> _Exercise_: The answer should contain only the lines running from the line with "Image resolution: width=1833" to the end of the material, reproduced verbatim.

> _Records for processing_:

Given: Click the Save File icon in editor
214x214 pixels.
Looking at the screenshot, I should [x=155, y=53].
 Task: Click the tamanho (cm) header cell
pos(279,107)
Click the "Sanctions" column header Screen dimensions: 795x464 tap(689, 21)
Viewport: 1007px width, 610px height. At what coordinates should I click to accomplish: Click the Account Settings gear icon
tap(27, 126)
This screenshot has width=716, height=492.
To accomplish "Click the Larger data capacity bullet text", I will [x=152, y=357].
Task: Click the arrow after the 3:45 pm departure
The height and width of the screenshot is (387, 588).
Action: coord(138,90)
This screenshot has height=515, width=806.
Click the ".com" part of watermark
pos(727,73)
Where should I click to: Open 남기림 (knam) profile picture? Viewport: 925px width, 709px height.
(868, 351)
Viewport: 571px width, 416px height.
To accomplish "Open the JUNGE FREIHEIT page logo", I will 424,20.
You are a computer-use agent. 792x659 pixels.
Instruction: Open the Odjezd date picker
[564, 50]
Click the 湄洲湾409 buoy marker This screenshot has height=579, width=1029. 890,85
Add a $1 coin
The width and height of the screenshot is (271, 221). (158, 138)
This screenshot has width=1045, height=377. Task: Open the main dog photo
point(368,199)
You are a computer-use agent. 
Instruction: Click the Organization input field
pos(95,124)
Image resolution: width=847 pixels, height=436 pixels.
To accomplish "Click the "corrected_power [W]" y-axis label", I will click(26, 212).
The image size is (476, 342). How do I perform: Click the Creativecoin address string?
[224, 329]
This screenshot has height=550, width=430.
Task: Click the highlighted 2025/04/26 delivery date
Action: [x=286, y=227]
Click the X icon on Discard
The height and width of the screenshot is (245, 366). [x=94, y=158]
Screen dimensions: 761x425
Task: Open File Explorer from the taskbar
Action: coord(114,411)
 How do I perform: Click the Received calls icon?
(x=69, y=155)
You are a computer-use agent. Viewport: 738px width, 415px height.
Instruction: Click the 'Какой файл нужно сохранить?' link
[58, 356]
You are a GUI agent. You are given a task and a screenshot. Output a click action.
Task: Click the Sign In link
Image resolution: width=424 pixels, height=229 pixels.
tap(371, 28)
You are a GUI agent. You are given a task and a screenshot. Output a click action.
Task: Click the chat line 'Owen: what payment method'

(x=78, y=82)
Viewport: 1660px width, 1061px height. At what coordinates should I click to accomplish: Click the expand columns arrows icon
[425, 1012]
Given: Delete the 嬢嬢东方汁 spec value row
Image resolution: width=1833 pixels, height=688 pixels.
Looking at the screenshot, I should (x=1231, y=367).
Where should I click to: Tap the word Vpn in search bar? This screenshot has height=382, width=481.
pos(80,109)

> _Solution below_:
Image resolution: width=1833 pixels, height=688 pixels.
Looking at the screenshot, I should (x=1231, y=367).
Where should I click to: Tap the word Vpn in search bar? This screenshot has height=382, width=481.
pos(80,109)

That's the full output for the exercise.